E' incredibile tanta ignoranza nella gente. E non negli analfabeti e nei più poveri ma in gente di alto livello, quelli che si possono permettere di pagare cifre enormi e andare a curarsi in Georgia.
Fra gli ignoranti suggerirei di mettere anche i giudici, quando emettono sentenze a favore dei malati che vi si rivolgono per continuare ad avere la medicina miracolosa.

30/4/2017 - 21:13

AUTORE:
gio'

Quando la salute viene meno, e malattie tremende e letali fanno il loro corso, di fronte ad una medicina ufficiale impotente , sfido chiunque a mantenersi razionale e lucido....

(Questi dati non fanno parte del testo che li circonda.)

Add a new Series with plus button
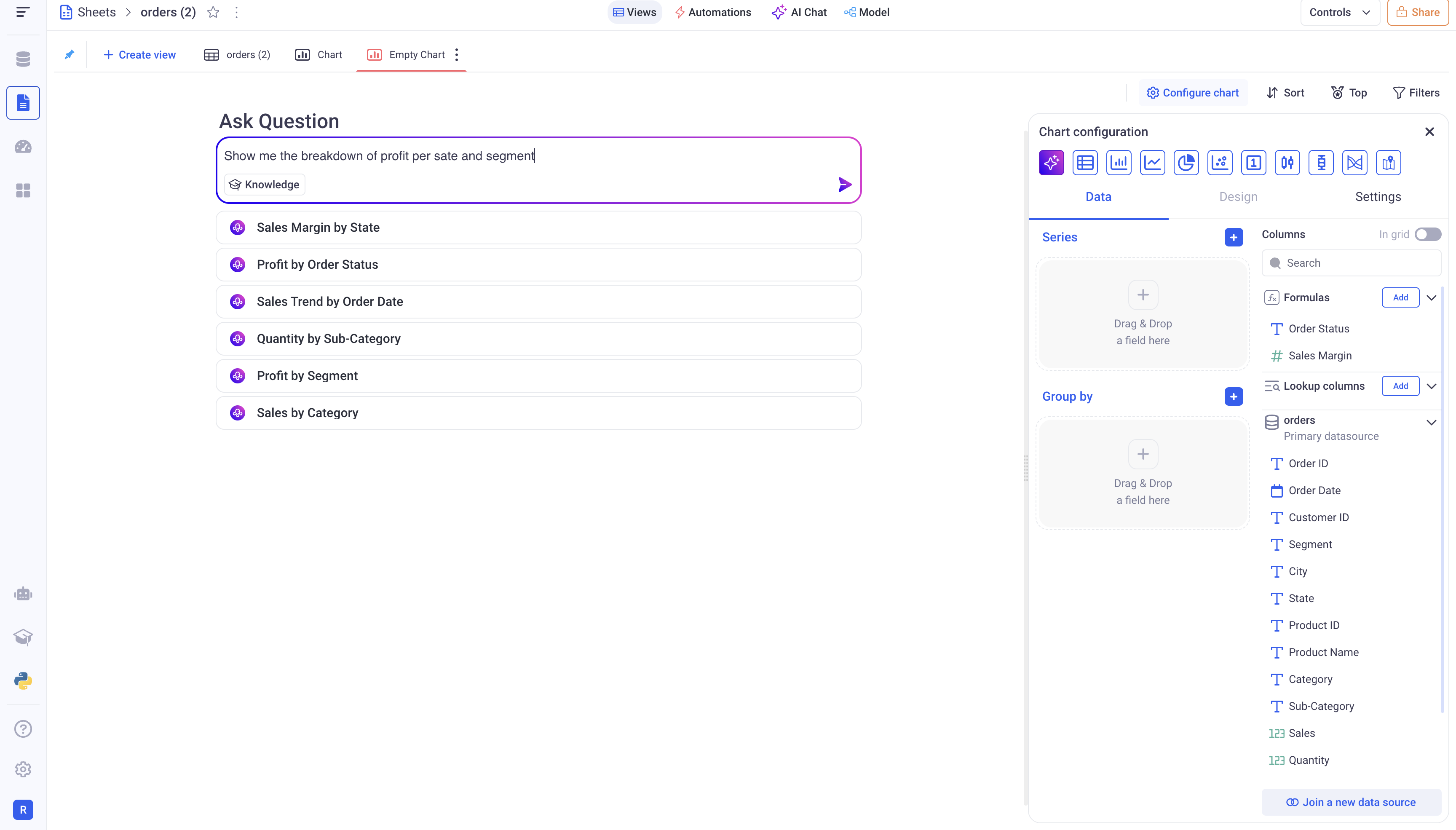Image resolution: width=1456 pixels, height=830 pixels. [x=1233, y=237]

è umano e comprensibile rifugiarsi in se stessi, in una sfera più intima e sofferta, in una visione immanente dell'esistenza, nella fede religiosa che da' forza ed energie suppletive....

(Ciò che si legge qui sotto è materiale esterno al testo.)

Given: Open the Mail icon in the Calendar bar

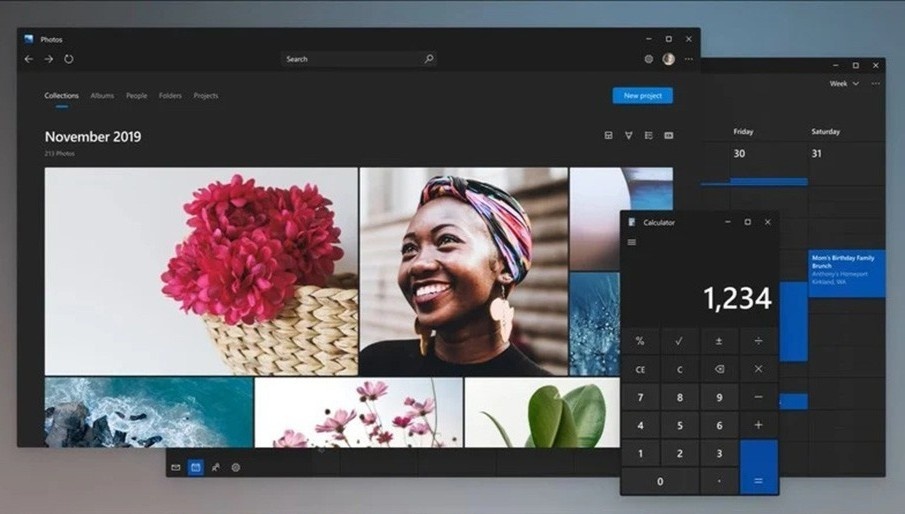Looking at the screenshot, I should [176, 467].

ma anche nella superstizione, affidandosi a personaggi discutibili, regredendo allo stato di incapacità di intendere e di volere, aggrappandosi anche ai rasoi e perseguire ogni strada e ogni mezzo per salvare la pelle....

Ovviamente i più esposti alle infatuazioni e propensi alle cure alternative, cadendo preda di truffatori, esponendosi con maggior facilità ai mille rischi supplementari che spesso elevano in maniera esponenziale gli effetti letali della malattia conclamata, sono ancora una volta le persone meno colte e preparate, ma anche i più avveduti ed informati non sono esenti dal contagio, cadendo nelle trappole tese dalla condizione di panico e da timori ancestrali......

A difenderci dalle bubbole e a sottrarci agli stregoni, riconducendoci alla realtà, anche se talvolta amara, dovrebbe essere "LO STATO", sia con azioni preventive, favorendo la cultura e l'informazione scientifica, le attività di ricerca, la formazione di una coscienza laica della vita, l'adeguamento del sistema sanitario nazionale, la formazione di operatori di settore responsabili , lo sviluppo di sintomatologie di cura e metodi rigorosi di introduzione di nuovi farmaci.......
Che con il dispiegarsi di azioni repressive del fenomeno, maggiori controlli, sorveglianza attenta delle tecniche e verifiche implacabili dell'idoneità dei protagonisti attivi, dissuasione delle potenziali vittime etc etc....

....ma anche qui, c'è poco da sperare, visti i precedenti e le strumentalizzazioni degli anni passati, quando alcune forze politiche, in nome della libertà delle cure e del libero mercato, all'autonomia di giudizio individuale e della minore ingerenza dello stato nella sfera privata dei cittadini, o più probabilmente decise a cavalcare la tigre per raccogliere briciole di consenso, hanno assecondato paure e timori, favorendo irresponsabilmente i comportamenti in esame....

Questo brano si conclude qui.